## TASK TO CARRY OUT:
Carry on the study excerpt on students' evaluation of teaching, starting right after its last sentence.

## SOURCE EXTRACT:
• • • •
Some attempts have been made to consider students’ evaluation of their learning experiences as a basis for evaluating the effectiveness of teaching (Cabrera et al. 2001; Oliver et al. 2008). As opposed to rating forms designed to evaluate teacher performance, these questionnaires contain items that require students to express their level of engagement in the classroom, what helped or hindered their learning, their perceptions of the teachers’ strengths and weaknesses, and the most important skills, attitudes, and concepts they learned. Teacher’s role in this case is expressed in facilitating student learning through designing appropriate learning experiences. Certain characteristics related to student learning are not, however, addressed in the indicators. For instance, student learning is related to the effort they exert (e.g. Davis and Murrell 1994). The measure designed should also include items that address students’ role in learning since it is indicated that students learn better when they are encouraged to be responsible for their own learning (e.g. Weimer 2002). Some of the dimensions were identified based on the experiences in specific instructional contexts (e.g. Cabrera et al. 2001). What is more, not much is known about whether the measures actually enable students to evaluate teaching in terms of their own learning.

It can be inferred from the studies reviewed that students learn better when they are actively engaged in the process of learning (e.g. Biggs 1999; Chickering and Gamson 1987; McDowell et al., 2010) and given responsibility for their own learning (e.g. Weimer 2002). Improvements in student learning have also been reported when teachers make better course organization and presentation (e.g. Pascarella and Terenzini 2005) and provide feedback on progress (e.g. McDowell et al., 2010; Ramsden 2003). Thus, if students have to evaluate their teachers in terms of their own learning, the measure of teaching quality has to addresses the facilitation by the teacher as well as students’ evaluation of their engagement in the process of learning. In this study, it was hypothesized that such a measure has to address the following five dimensions: the way courses are organized and presented, the quality of assessment and evaluation, the feedback teachers give and receive, students’ level of engagement in the process of learning, and students’ judgments of their involvement in the process of learning.

3 Method

Student evaluation questionnaires are designed using one or a combination of the following approaches: (1) selecting certain characteristics of excellence and asking students to evaluate their teachers; (2) allowing students to write characteristics of excellence they believe describe effective teachers; and (3) interviewing teachers identified as excellent (Marsh 1987; Sherman et al. 1987). A slightly different approach was implemented in this study. First, five dimensions believed to address students’ evaluation of their progress and the support they receive from the teacher have been identified from the literature. Second, students evaluated their experiences while attending courses designed in accordance with learner centered approaches. Finally, a pool of items was drafted using students’ descriptions of their experiences and the dimensions in the hypothesized framework.

3.1 Participants

Two academic departments at Mekelle University, one from the social sciences and the other from the natural sciences, were selected to represent diverse instructional settings. The sample involved 189 second year students from the Department of Geography and Environmental Studies and 54 graduating class students from the Department of Mechanical Engineering.
• • • •
## Data records:
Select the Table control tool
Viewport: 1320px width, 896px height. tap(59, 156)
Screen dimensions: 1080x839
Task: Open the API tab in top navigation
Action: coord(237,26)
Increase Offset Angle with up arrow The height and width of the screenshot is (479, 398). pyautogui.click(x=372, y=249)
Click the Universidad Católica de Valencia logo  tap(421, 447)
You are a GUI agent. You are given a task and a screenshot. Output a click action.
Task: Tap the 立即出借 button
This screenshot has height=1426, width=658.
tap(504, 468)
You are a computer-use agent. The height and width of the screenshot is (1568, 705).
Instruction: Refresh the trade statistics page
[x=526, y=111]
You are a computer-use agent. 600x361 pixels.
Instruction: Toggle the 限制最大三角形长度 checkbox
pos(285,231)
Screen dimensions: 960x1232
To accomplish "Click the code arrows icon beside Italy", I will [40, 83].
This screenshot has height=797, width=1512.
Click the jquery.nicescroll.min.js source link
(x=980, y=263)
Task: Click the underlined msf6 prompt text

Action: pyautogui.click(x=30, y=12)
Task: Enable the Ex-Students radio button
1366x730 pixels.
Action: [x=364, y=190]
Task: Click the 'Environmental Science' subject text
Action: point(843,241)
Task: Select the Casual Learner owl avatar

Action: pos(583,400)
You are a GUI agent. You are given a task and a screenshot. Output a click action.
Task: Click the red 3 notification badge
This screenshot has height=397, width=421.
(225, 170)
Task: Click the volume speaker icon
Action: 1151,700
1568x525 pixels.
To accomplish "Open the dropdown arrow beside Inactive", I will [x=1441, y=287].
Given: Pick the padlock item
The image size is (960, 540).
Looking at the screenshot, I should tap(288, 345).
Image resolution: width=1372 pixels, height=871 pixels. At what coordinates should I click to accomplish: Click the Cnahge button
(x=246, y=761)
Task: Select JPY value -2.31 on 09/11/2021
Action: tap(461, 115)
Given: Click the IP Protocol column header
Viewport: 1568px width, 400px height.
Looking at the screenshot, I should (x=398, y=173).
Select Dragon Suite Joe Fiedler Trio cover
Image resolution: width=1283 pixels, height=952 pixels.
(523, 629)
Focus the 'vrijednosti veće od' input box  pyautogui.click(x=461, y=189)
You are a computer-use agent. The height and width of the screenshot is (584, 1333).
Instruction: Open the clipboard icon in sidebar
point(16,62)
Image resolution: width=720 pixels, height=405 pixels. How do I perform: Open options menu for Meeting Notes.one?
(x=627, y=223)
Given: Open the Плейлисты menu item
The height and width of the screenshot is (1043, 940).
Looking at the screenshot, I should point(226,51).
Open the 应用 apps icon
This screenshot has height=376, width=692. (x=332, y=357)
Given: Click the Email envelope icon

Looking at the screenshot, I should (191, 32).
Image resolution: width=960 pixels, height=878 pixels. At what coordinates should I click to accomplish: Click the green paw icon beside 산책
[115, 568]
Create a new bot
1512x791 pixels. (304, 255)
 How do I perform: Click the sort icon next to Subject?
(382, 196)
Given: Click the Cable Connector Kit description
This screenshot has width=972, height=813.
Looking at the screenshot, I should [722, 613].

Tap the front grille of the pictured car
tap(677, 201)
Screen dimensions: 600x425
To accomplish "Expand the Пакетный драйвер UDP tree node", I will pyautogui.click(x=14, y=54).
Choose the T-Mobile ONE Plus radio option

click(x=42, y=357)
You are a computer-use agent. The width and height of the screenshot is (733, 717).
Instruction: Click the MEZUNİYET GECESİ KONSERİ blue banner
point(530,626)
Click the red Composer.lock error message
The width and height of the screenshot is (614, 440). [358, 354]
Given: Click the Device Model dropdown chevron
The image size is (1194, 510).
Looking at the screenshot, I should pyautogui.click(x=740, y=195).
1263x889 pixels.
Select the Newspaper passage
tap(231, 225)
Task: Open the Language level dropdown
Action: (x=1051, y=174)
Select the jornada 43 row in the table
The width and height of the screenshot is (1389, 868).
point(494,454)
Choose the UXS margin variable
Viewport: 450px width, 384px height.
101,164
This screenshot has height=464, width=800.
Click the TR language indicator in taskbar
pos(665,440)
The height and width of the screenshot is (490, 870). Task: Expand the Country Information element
• • • •
## FINAL ANSWER:
3.2 Material

3.2.1 Student Learning Experience Questionnaire

A Learning Experience Questionnaire designed based on the tenets of learner centered instruction proposed by Weimer (2002) was used by students to evaluate their experiences. The questionnaire contains structured items presented in a Likert scale format (e.g. I am encouraged to make interpretations of the learning contents) and students were required to rate the frequency of the behavior. In the open ended items, on the other hand, students provided comments related to their experiences (e.g. Provide your suggestions on how to improve the process of instruction).

3.3 Procedures

The study was implemented in two phases. During the first phase, teachers were trained on the tenets of learner centered instruction (Weimer 2002) and on the instructional methods appropriate for learner centered instruction. Courses were redesigned in such a way that the students could do most of the learning by themselves. Specific objectives and tasks were presented for the different subtopics in the courses. During the implementation of learner centered instruction, students were providing comments for teaching improvement. During the second phase that commenced half way in the semester, students provided descriptions of their experiences using the Student Learning Experience Questionnaire. The items for the SELTQ were derived from the data obtained using the learning experience questionnaire and based on the hypothesized framework.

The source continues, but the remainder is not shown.